Word and element location data:
━━━
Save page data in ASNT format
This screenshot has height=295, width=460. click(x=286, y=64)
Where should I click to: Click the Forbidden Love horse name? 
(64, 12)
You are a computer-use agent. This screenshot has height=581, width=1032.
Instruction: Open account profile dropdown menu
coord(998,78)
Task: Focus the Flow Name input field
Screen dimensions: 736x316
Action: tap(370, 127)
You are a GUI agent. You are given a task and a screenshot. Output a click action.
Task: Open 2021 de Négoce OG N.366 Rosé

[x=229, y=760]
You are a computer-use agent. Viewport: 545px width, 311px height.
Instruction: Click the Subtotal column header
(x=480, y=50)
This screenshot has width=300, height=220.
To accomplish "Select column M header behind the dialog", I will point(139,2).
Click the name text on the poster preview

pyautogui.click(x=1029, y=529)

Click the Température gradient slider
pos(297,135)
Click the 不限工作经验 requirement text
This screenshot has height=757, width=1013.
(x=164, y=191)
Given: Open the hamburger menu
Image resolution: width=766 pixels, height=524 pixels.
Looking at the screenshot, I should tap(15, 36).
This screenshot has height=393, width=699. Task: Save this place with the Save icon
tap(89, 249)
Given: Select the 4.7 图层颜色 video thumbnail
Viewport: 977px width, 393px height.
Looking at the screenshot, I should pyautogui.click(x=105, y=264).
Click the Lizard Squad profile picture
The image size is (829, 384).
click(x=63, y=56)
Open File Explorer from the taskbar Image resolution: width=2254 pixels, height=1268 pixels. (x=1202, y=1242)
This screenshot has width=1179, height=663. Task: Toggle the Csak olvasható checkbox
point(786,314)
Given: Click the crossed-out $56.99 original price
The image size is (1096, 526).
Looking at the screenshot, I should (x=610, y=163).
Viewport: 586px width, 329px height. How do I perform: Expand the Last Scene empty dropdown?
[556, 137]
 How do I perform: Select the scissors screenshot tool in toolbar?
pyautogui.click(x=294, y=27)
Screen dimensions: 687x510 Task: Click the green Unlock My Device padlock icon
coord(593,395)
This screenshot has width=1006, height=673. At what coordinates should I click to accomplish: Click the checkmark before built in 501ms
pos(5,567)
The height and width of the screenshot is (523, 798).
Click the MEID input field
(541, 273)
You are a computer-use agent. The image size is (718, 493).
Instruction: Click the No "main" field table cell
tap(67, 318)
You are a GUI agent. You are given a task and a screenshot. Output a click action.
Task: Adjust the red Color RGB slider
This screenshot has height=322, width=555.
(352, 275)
━━━
What you are asked to do: Rewrite the items from the beginning through the line containing "pos(297,135)", changing "Subtotal" to "Quantity" and keeping everything else the same.

Response:
Save page data in ASNT format
This screenshot has height=295, width=460. click(x=286, y=64)
Where should I click to: Click the Forbidden Love horse name? 
(64, 12)
You are a computer-use agent. This screenshot has height=581, width=1032.
Instruction: Open account profile dropdown menu
coord(998,78)
Task: Focus the Flow Name input field
Screen dimensions: 736x316
Action: tap(370, 127)
You are a GUI agent. You are given a task and a screenshot. Output a click action.
Task: Open 2021 de Négoce OG N.366 Rosé

[x=229, y=760]
You are a computer-use agent. Viewport: 545px width, 311px height.
Instruction: Click the Quantity column header
(x=480, y=50)
This screenshot has width=300, height=220.
To accomplish "Select column M header behind the dialog", I will point(139,2).
Click the name text on the poster preview

pyautogui.click(x=1029, y=529)

Click the Température gradient slider
pos(297,135)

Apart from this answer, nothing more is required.